L’Amérique en feu

Charles Frazier se fait l’avocat d’une cause perdue, celle des Indiens. Ses Treize Lunes vibrent avec l’ardeur d’un requiem.

Il arrive que la littérature américaine s’écrive au galop, le pied à l’étrier. Eleveur de chevaux dans sa ferme de Raleigh, en Caroline du Nord, Charles Frazier est un pur-sang des lettres qui tire sur la bride de l’épopée avec un panache éblouissant, comme son maître Cormac McCarthy. Né en 1950, il a longtemps fréquenté l’université avant de sauter le pas et de s’attaquer au  » grand roman  » qui célébrerait les paysages qu’il n’a jamais quittés – les montagnes éternellement bleues des Appalaches.

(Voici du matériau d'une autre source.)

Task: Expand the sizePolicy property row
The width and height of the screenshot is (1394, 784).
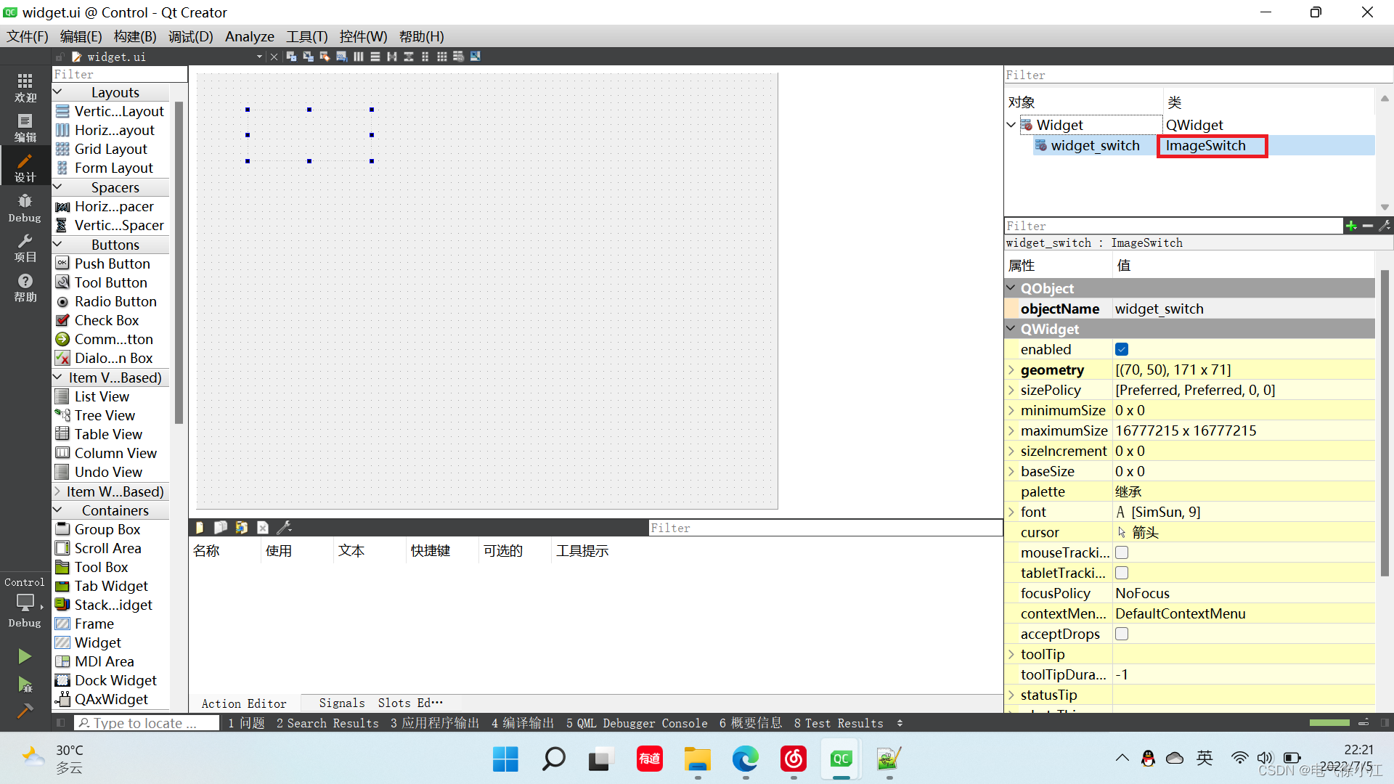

C’est ainsi que le magistral Retour à Cold Mountain fut pétri dans la terre et dans la mémoire de la vieille Amérique avant de décrocher le National Book Award en 1997 et de devenir un phénomène d’édition – 2 millions d’exemplaires outre-Atlantique et des traductions dans une vingtaine de pays. Adaptée au cinéma par Anthony Minghella, l’histoire de ce  » retour  » est celle d’Inman, un Ulysse déserteur qui, en pleine guerre de Sécession, navigue sur des eaux tachées de sang pour retrouver sa Pénélope et regagner sa région natale, Cold Mountain, au c£ur des Appalaches. Incantatoire, sensuel, à la fois physique et métaphysique, ce roman a imposé un écrivain de haut vol qui traque l’âme égarée de l’Amérique sur les pistes d’un passé déchiré.

De cet exorciste on attendait le come-back avec un peu d’appréhension. Il n’avait pas intérêt à se planter ! Nouveau miracle : le Frazier ardent brûle toujours autant. Dans les reflets amers de ses Treize Lunes, c’est encore une Amérique en feu qui se profile : celle qui extermina ses Indiens dans une danse du scalp où furent décapitées les espérances et l’identité de tout un peuple. Roman historique ? Non, mais roman où l’Histoire d’un continent cherche à expier ses infamies, sur les décombres d’un massacre aux allures de génocide.

A l’heure où les premières locomotives crachent leurs fumées sur le Nouveau Monde, le vieux Will Cooper déroule le fil de son existence passablement tumultueuse.  » La mémoire est ma dernière ivresse « , lance- t-il avant de raconter comment, au début de son adolescence, il fut adopté en pays cherokee par Bear, un Indien  » au nez effilé comme une lame de hachette « . Fasciné par sa noblesse et sa sagesse, par son art d’accorder son âme aux symphonies du cosmos, Will ne tardera pas à s’intégrer à sa tribu, des guerriers mués en paysans après deux siècles de défaites sanglantes face à l’homme blanc.

Le lent déclin du peuple des oubliés

Pages superbes sur la chasse, la danse, les rodéos, les chevauchées fantastiques, les cavalcades des bisons et des chevreuils, le vent qui soulève les c£urs des squaws vers l’infini. Pages douloureuses sur le lent déclin de ces peuplades humiliées et sauvagement défigurées. Des peuplades que Will, une fois devenu avocat, ira défendre à Washington, où il rencontrera Davy Crockett avant de plaider la cause indienne sous les lambris de la Maison-Blanche.

Grand lecteur des romans de la Table ronde venus de la lointaine Europe, Will est un  » Lancelot transi « , qui traverse l’Amérique de la ségrégation pour lui offrir un supplément d’âme. A son combat si noblement chevaleresque Frazier ajoute l’histoire de ses amours pour Claire, une fille du vent qu’il ne parviendra jamais à apprivoiser. Cette histoire-là a un parfum de lavande, dans un monde qui glisse peu à peu vers des ténèbres que les  » treize lunes  » ne pourront plus réchauffer. Restent les récits nostalgiques de l’Indien Bear, dont la voix blessée berce le roman en une longue complainte qui ressemble à un requiem. Oui, Frazier est un conteur incomparable. Un musicien des causes perdues. Un envoûteur qui, par son lyrisme et sa formidable compassion, est parvenu à réenchanter une époque cruellement désenchantée. l

Treize Lunes, par Charles Frazier. Trad. de l’américain par Bernard Cohen. L’Olivier, 522 p.